In this precursor to the upcoming program on the recent progress, a series of mini-courses is intended mainly as an introduction to some of the breakthroughs towards the BSD conjecture from the mid 1970's - the early 1990's; namely after: Coates-Wiles, Gross-Zagier and Kolyvagin, Kato. An introduction to recent progress towards the Gross-Stark conjecture will also appear.
List of speakers and mini courses for the online precursor:
- Heegner Points: Francesc Castella (University of California, Santa Barbara)
- Galois Representations: Shaunak Deo (IISc, Bengaluru)
- On the Gross-Stark conjecture: Mahesh Kakde (IISc, Bengaluru)
- Beilinson-Kato elements: Chan-Ho Kim (Korea Institute of Advanced Studies, Seoul)

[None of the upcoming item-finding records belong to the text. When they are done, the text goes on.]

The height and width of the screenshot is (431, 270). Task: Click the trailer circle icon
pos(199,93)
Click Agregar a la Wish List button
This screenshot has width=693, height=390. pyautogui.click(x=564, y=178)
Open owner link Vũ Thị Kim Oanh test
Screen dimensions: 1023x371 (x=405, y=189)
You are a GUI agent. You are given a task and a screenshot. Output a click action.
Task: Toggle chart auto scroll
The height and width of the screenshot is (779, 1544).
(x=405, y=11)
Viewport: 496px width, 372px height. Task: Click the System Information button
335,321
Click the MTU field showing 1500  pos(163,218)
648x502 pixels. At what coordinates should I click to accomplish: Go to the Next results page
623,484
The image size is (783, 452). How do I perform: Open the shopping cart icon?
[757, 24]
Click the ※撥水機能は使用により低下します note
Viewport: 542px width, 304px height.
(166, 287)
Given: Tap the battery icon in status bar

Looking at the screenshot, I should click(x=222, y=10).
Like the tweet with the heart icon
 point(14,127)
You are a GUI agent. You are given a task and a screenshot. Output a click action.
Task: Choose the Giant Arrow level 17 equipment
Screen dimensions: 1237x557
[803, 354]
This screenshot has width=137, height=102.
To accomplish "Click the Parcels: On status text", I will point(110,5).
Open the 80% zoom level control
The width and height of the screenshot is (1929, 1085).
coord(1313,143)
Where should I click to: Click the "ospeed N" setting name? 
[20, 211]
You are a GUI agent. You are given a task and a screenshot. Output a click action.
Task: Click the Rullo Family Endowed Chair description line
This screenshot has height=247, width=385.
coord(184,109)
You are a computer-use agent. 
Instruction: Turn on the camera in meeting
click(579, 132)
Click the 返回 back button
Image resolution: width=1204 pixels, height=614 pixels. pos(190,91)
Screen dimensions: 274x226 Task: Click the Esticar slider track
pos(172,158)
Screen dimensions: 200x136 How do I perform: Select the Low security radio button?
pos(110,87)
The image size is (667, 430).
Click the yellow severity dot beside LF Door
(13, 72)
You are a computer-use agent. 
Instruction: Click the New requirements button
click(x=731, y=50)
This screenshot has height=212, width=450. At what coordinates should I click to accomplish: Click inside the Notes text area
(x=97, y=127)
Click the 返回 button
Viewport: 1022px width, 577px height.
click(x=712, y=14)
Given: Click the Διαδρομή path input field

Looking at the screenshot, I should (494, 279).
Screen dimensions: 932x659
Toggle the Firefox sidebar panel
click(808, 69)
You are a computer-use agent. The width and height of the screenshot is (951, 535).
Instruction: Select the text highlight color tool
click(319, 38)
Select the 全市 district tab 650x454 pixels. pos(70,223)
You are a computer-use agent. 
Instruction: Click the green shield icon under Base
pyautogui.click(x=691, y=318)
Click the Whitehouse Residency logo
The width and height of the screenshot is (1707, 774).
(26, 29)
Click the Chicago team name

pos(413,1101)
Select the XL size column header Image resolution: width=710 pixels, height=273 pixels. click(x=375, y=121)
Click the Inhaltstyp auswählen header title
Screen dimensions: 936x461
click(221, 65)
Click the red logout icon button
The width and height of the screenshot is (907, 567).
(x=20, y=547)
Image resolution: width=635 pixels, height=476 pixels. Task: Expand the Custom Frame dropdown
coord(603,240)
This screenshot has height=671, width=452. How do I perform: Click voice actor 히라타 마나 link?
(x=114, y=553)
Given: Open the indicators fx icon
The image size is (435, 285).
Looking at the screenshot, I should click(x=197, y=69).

- Elliptic curves and Selmer groups: Anupam Saikia (IIT Guwahati) & Sudhanshu Shekhar (IIT Kanpur)
Eligibility Criteria: Any masters (MS/MSc etc.), PhD student in Mathematics, final year bachelors (BS/BSc/BTech etc.) students with a major in Mathematics are encouraged to apply. Postdoctoral researchers/junior and senior faculty/other researchers in mathematics with a PhD can also apply.